Flyback converter is one of the most popular converters in the commercial products for its least components count, used in various lower and medium power applications.
It is a buck boost derived converter with isolation. The input and output of the converter is electrically isolated.
It is very useful when designing a DC to DC converter for the operation off the power line.
The mathematical expression used in this converter is
Vout = (N2/N1* D/1-D)* VIN
Vout is the output voltage,
N2 is the secondary winding, N1 is the primary turns,
VIN is the input voltage source.
The main component of the Flyback converter is the couple inductor.
The couple inductor looks like a transformer, but it is not a transformer. It is a ferrite core high frequency transformer. It acts as energy storage of the transformer.
In a transformer if you have current coming in one winding, it will come out from the other windings without having stored energy in the core of the transformer.
Now in the case of a coupled inductor, when there is a flow of current, the energy is stored in the core and then at a later stage, this energy can be back through to another winding.
The ratios of currents and voltages, the ratio of the inductances seen from each winding is the ratio of the number of turns. Once you know the inductance in one side, you can calculate the value of inductance used for the transformer.
Applications of the Flyback converter: –
- In Low supply television sets of 250W, the converter is used.
- For Standby power supplies in computers.
- In Cell phone and mobile device chargers, the converter is present.
- High-voltage supplies in TV and Monitor CRTs, Lasers, Xenon flashlights, copiers, etc., the use of converter has been seen.
How Flyback converter works?
Below Figure 1 is showing the circuit of the Flyback converter.
Fig. 1 Circuit diagram of Flyback converter
The Flyback converter used here is in the discontinuous mode. The discontinuous mode means diode is not connected in series with any inductance at the secondary side of the output.
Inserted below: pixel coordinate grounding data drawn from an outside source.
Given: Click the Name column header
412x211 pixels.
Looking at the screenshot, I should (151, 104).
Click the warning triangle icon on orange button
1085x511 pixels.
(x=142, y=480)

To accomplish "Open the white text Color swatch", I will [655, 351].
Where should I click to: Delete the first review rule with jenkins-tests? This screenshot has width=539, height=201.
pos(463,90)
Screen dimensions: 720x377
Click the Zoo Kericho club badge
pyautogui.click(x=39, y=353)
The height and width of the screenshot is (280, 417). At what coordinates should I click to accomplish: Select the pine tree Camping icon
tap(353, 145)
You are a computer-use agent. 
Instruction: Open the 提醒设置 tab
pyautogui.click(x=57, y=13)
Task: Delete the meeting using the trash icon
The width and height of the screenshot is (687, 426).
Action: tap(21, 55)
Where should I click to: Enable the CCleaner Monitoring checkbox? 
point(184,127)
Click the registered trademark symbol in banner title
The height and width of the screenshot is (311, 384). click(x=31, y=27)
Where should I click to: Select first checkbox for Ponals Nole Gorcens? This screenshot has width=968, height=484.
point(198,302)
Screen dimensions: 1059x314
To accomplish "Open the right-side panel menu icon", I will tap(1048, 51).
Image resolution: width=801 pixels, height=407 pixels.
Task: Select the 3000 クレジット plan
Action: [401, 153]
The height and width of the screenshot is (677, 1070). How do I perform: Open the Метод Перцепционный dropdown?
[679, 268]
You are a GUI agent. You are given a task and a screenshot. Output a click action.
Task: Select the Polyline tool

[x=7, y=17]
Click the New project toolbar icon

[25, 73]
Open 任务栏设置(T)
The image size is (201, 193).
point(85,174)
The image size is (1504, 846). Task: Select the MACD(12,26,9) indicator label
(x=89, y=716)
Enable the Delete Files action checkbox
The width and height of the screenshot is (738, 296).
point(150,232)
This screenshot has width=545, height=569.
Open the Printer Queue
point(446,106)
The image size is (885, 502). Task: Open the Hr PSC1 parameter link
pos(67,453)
The working principle of the converter: –
During the switch (T) is in ON, the current builds up in the transformer primary (and thus storing energy).
When the switch turned OFF, the polarity of primary and secondary coil voltage reversed.
Now the diode D is in forward biased and the energy stored in the transformer is transferred to capacitor (C), and sequentially to the load (RL).
Switch is in ON condition
Fig.2 Mode 1
In mode 1 current flows from positive terminal towards the primary winding. The switch is in the ON condition. It is forming a close path for the charge flow. The switch can be a MOSFET, IGBT etc. So, energy is getting charge in the primary winding. Capacitor is already charged in this condition. Diode is in reverse biased condition. Blue line shows the on state operation of Flyback converter.
Switch T is turned OFF
Fig.3 Mode 2
In mode 2 switch is turned OFF. The secondary winding will now conduct the primary winding energy. The diode is in forward biased. According to the property of wiring of the winding the secondary side will now become positive. The top side of the secondary winding will become positive and the down side will become negative. The charge will now flow to the load through the capacitor. Blue line shows the off state operation of Flyback converter.
The operation of the converter can be explained with waveforms:
The waveform is explained in two modes, Mode 1 and Mode 2. Fig. 4 shows the discontinuous mode Flyback converter waveform.
During mode 1 the switch T is ON by Fig.1. No voltage drop across the switch T. i.e. VT from the waveform. The current flows through the switch T given as I. The current LT is the inductance current due to mutual inductance characteristics of the transformer. During the mode 1 there is no current flow through the diode, as diode is in reverse biased condition. Vp is the primary winding voltage of the transformer. During T ON voltage across winding is shown in the waveform. By the transformer property flux is induced in both the windings.
When Mode 1 is OFF then mode 2 the switch T is OFF from Fig.1. Voltage drop across the switch T. i.e. VT is shown in the waveform. No current flows through the switch T, in mode 2 is shown as I. The current LT is the inductance current due to mutual inductance characteristics of the transformer which is nil. During the mode 2 current flows through the diode, as diode is in forward biased condition. Vp is the secondary winding voltage of the transformer. During T OFF, secondary voltage (VS) across winding is present in the waveform. By the transformer property flux is induced in both the windings. The energy stored in the transformer will move to the capacitor and finally to the load (RL).